I slept and chatted nervously for most of the flight from Miami, glancing out of my window mwhen my mother wasn't looking so she wouldn't voice my excitement to me. She's takent this trip dozens of times, so it doesn't even phase her. When we landed, I faced my slight acrophobia by easing my way down a flight of wobbling platforms from the air bus we rode on. After that not-so-harrowing experience, we were escorted to 'Salon de Diplomatique' which is a section of the airport reserved for--well, that's self-explanatory. After being seated and given the opportunity to refresh ourselves, I cooled my heels by writing while a man went to fetch our luggage. The advantage of being a diplomat is that we need not suffer the headache of the airport. Even the security checks from Atlanta were bypassed.

There are things about Haiti I really like, and things that make me sad. For one, the extreme gap between the rich and poor, the poverty, is a dead ringer to certain parts of Nigeria such as Lagos. The backlash of political and civil unrest is indellibly etched within the faces of the locals, whom I viewed from behind a shield of bullet-proof tinted glass as our armored SUV rumbled along the ill-tended streets.

The landscape is another matter.

To say 'breathtaking' is to not do it justice. I don't even think the pictures I plan to post will do it justice.
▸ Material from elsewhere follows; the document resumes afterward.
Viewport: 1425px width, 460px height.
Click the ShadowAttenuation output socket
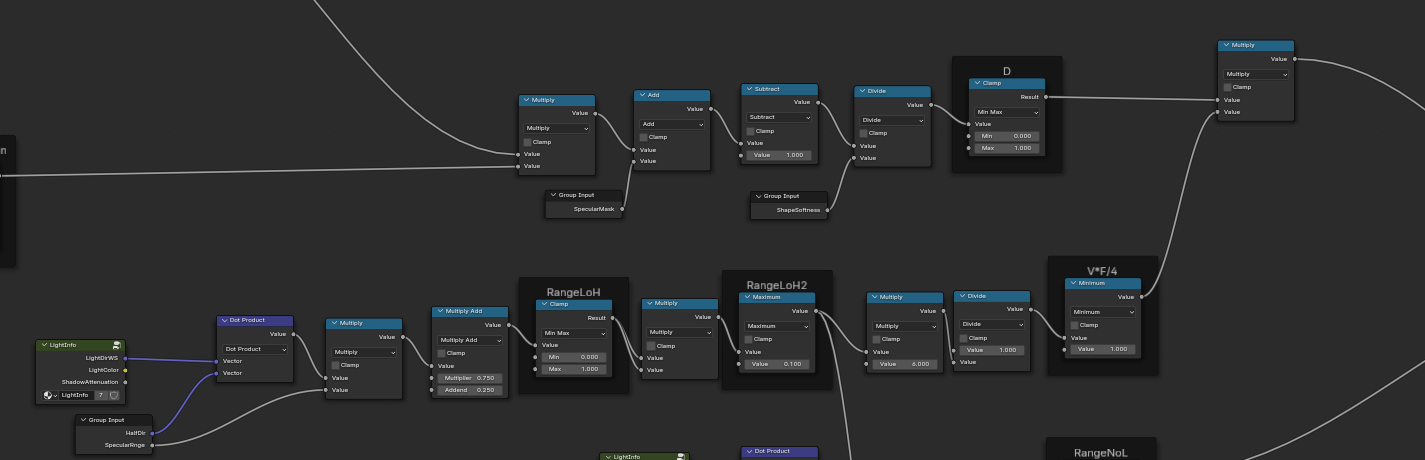[125, 382]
It's a painter's dream of cool greens and blues, and stripes of sand wind through the innumerable mountains. An artist hangs his life's works on the fenced-in park, a splashed riot of colors, vivid imagery, and immaculate details both in the sitll-life and live work. I long to jump out of the car and purchase a particularly dreamy piece that caught my eye, but that's not allowed, and I am forced to watch as art that is underappreciated in a poor country passes me by. Graffiti is scrawled along the walls here, all of it politically motivated: 'Viv Kanbel', 'Vote #97', 'Vote #33'...anonymous voices urging the people to raise their voices, but I know rioting is inevitable in the forthcoming elections.

Dozing in and out of sleep, all of that became a dreamy memory when we pulled into a quieter and well cared-for neighborhood, where the streets were just as rugged, but shaded by the natural jungles, tamed by man. Mansions sprawled along the landscape, gated and guarded, ours amongst them. When we pulled into the cobblestone driveway, and the gate shut behind us, I was immediately greeted by my little sister, the maid, and our guards. I fell into French immediately, albeit I was rusty and Fatima (my little sister) was quick to correct my own pronounciation of certain words. When I got inside, I was greeted by my black cat, Hunter, whom I affectionately call "Fatass".

I showered, and once dressed, beganto snap photos of the countryside as viewed from my windows and the balcony. My room is on the second floor, while my mother and the children sleep on the third floor. Hunter is vying for my affections, and the food is ready, so I'll post something else once I get settled.